Dataset excerpts:
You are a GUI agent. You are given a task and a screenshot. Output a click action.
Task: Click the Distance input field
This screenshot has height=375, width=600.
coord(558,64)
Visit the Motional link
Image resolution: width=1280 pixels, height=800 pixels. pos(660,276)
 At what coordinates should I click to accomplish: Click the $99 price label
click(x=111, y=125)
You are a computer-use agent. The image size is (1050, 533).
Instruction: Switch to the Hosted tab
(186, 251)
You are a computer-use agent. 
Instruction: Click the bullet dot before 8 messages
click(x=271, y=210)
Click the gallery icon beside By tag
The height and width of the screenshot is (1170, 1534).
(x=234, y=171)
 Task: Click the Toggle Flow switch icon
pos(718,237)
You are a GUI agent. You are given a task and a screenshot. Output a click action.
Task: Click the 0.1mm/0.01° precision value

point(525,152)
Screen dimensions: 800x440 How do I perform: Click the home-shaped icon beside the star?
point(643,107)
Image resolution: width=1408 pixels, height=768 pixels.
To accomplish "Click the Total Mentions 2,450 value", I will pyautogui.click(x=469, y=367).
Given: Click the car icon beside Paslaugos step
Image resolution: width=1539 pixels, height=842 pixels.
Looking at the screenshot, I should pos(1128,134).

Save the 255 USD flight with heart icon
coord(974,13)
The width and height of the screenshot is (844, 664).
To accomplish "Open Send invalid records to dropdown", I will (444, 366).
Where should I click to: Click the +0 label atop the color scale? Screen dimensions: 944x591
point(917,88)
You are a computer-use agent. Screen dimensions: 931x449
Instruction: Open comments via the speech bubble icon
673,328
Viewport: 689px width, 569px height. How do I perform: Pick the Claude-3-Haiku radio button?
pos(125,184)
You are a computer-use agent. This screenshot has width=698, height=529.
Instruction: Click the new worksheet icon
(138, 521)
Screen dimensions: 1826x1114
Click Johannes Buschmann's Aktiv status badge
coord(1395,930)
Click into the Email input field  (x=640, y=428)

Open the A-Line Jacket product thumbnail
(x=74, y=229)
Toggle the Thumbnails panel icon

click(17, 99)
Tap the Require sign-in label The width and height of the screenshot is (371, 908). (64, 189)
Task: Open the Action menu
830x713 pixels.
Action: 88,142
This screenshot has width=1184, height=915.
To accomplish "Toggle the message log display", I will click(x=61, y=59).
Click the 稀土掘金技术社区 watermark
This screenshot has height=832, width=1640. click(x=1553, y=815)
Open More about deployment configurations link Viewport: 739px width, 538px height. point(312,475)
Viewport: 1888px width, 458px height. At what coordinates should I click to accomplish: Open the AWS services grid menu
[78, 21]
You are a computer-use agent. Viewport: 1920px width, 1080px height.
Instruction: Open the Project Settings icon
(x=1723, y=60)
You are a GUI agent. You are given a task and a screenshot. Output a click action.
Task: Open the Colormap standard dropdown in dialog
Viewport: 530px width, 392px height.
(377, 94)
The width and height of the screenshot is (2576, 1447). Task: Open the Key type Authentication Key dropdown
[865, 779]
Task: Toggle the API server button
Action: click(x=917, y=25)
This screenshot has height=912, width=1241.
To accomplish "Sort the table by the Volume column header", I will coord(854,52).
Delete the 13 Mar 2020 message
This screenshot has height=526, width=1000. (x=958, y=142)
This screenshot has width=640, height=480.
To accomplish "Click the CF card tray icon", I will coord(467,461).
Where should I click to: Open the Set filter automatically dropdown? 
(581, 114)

Task requirements: Make an exact copy of every line in the data.

Response box:
You are a GUI agent. You are given a task and a screenshot. Output a click action.
Task: Click the Distance input field
This screenshot has height=375, width=600.
coord(558,64)
Visit the Motional link
Image resolution: width=1280 pixels, height=800 pixels. pos(660,276)
 At what coordinates should I click to accomplish: Click the $99 price label
click(x=111, y=125)
You are a computer-use agent. The image size is (1050, 533).
Instruction: Switch to the Hosted tab
(186, 251)
You are a computer-use agent. 
Instruction: Click the bullet dot before 8 messages
click(x=271, y=210)
Click the gallery icon beside By tag
The height and width of the screenshot is (1170, 1534).
(x=234, y=171)
 Task: Click the Toggle Flow switch icon
pos(718,237)
You are a GUI agent. You are given a task and a screenshot. Output a click action.
Task: Click the 0.1mm/0.01° precision value

point(525,152)
Screen dimensions: 800x440 How do I perform: Click the home-shaped icon beside the star?
point(643,107)
Image resolution: width=1408 pixels, height=768 pixels.
To accomplish "Click the Total Mentions 2,450 value", I will pyautogui.click(x=469, y=367).
Given: Click the car icon beside Paslaugos step
Image resolution: width=1539 pixels, height=842 pixels.
Looking at the screenshot, I should pos(1128,134).

Save the 255 USD flight with heart icon
coord(974,13)
The width and height of the screenshot is (844, 664).
To accomplish "Open Send invalid records to dropdown", I will (444, 366).
Where should I click to: Click the +0 label atop the color scale? Screen dimensions: 944x591
point(917,88)
You are a computer-use agent. Screen dimensions: 931x449
Instruction: Open comments via the speech bubble icon
673,328
Viewport: 689px width, 569px height. How do I perform: Pick the Claude-3-Haiku radio button?
pos(125,184)
You are a computer-use agent. This screenshot has width=698, height=529.
Instruction: Click the new worksheet icon
(138, 521)
Screen dimensions: 1826x1114
Click Johannes Buschmann's Aktiv status badge
coord(1395,930)
Click into the Email input field  (x=640, y=428)

Open the A-Line Jacket product thumbnail
(x=74, y=229)
Toggle the Thumbnails panel icon

click(17, 99)
Tap the Require sign-in label The width and height of the screenshot is (371, 908). (64, 189)
Task: Open the Action menu
830x713 pixels.
Action: 88,142
This screenshot has width=1184, height=915.
To accomplish "Toggle the message log display", I will click(x=61, y=59).
Click the 稀土掘金技术社区 watermark
This screenshot has height=832, width=1640. click(x=1553, y=815)
Open More about deployment configurations link Viewport: 739px width, 538px height. point(312,475)
Viewport: 1888px width, 458px height. At what coordinates should I click to accomplish: Open the AWS services grid menu
[78, 21]
You are a computer-use agent. Viewport: 1920px width, 1080px height.
Instruction: Open the Project Settings icon
(x=1723, y=60)
You are a GUI agent. You are given a task and a screenshot. Output a click action.
Task: Open the Colormap standard dropdown in dialog
Viewport: 530px width, 392px height.
(377, 94)
The width and height of the screenshot is (2576, 1447). Task: Open the Key type Authentication Key dropdown
[865, 779]
Task: Toggle the API server button
Action: click(x=917, y=25)
This screenshot has height=912, width=1241.
To accomplish "Sort the table by the Volume column header", I will coord(854,52).
Delete the 13 Mar 2020 message
This screenshot has height=526, width=1000. (x=958, y=142)
This screenshot has width=640, height=480.
To accomplish "Click the CF card tray icon", I will coord(467,461).
Where should I click to: Open the Set filter automatically dropdown? 
(581, 114)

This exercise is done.